As a child who was born and raised in church by amazing parents who are on fire for God. I find it is very easy for me to slip into a strange doubt of my salvation. Mostly because it is all I’ve ever known.
I don’t have a powerful testimony of being saved from a life of drugs, alcohol or abusive relationships. I wasn’t transformed and set free from the hands of the enemy overnight. I never woke up COMPLETELY DIFFERENT. I’ve never been on the verge of suicide. (these are all very powerful testimonies I’ve heard)
I remember being a young child and praying the sinner’s prayer after every sinful act I committed. I would lie to my parents and then I would ask Jesus into my heart again (as if he ever left). It was strange. I only ever knew God as my savior and for that…I often take Him for granted.

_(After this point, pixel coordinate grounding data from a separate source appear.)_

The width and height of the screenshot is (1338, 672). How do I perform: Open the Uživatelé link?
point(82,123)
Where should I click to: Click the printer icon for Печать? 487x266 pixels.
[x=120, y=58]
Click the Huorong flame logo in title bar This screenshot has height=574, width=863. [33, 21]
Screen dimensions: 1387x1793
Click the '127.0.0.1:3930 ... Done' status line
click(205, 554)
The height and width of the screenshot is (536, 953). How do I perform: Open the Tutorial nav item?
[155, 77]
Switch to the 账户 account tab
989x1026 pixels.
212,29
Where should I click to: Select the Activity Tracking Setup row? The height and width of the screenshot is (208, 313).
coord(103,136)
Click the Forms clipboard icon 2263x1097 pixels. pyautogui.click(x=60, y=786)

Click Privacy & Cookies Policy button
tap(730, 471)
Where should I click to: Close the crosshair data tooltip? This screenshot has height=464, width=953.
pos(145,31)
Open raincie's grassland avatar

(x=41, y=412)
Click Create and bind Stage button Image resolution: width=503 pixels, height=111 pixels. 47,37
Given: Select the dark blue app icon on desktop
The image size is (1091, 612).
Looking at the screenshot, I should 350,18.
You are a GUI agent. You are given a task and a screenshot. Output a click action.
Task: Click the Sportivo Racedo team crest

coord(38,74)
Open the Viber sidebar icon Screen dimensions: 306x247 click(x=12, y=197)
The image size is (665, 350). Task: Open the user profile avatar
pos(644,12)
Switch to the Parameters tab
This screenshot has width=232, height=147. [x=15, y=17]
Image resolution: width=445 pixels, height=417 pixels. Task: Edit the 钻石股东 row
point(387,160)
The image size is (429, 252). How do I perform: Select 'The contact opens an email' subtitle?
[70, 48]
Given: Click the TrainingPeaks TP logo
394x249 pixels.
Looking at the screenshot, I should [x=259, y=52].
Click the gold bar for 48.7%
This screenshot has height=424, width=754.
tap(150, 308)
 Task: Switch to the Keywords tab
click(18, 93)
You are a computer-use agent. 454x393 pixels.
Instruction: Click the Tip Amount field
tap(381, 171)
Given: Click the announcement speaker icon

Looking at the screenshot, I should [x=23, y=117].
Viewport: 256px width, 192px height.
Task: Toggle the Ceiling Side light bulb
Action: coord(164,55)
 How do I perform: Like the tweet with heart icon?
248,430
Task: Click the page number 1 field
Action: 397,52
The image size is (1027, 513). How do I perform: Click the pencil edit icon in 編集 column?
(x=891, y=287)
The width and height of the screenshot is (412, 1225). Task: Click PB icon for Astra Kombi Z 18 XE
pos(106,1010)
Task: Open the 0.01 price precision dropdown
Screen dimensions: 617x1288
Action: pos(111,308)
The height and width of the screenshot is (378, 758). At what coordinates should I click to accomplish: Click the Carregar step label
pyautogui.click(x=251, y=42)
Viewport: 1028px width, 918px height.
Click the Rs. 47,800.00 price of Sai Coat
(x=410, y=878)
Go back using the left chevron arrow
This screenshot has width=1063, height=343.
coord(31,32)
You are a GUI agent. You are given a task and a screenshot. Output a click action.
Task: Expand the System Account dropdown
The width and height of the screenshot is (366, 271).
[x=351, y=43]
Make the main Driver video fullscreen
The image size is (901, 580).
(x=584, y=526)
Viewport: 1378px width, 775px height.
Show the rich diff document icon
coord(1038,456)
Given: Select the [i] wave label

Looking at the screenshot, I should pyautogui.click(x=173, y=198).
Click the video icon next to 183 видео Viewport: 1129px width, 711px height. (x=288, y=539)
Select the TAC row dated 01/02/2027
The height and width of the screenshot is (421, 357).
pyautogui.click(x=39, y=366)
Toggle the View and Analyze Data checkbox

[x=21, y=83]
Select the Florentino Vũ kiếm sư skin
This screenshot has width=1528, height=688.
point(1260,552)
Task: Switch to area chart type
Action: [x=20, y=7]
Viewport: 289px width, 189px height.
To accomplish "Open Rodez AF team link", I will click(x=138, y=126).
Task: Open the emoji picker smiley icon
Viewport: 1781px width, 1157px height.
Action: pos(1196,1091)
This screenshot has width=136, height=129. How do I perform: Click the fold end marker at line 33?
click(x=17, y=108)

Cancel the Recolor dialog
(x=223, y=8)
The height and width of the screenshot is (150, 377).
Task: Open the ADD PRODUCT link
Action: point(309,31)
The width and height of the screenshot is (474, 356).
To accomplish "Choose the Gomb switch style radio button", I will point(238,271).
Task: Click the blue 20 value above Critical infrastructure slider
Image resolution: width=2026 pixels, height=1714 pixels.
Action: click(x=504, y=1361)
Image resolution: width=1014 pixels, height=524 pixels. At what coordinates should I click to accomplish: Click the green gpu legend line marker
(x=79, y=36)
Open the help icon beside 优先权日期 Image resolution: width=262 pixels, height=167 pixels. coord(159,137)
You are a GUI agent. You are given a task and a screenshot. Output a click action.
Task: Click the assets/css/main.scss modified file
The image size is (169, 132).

And here I am know…needing him more than ever. I’m craving His word more than ever. I’m realizing that He did save me from the grips of Satan. He spared me of having to go through the muck and mire of living a sinful life in the first place. I can look back at “Anchor Points” in my walk with God. Moments where I have been undeniably in the presence of God. This is what I hold on to when I have my doubts – when I don’t “FEEL SAVED”…whatever that means.
I’m so young still. I can do so much for God’s kingdom still. That’s what I should be worried about: What am I doing with this salvation?…NOT – how did I get saved?…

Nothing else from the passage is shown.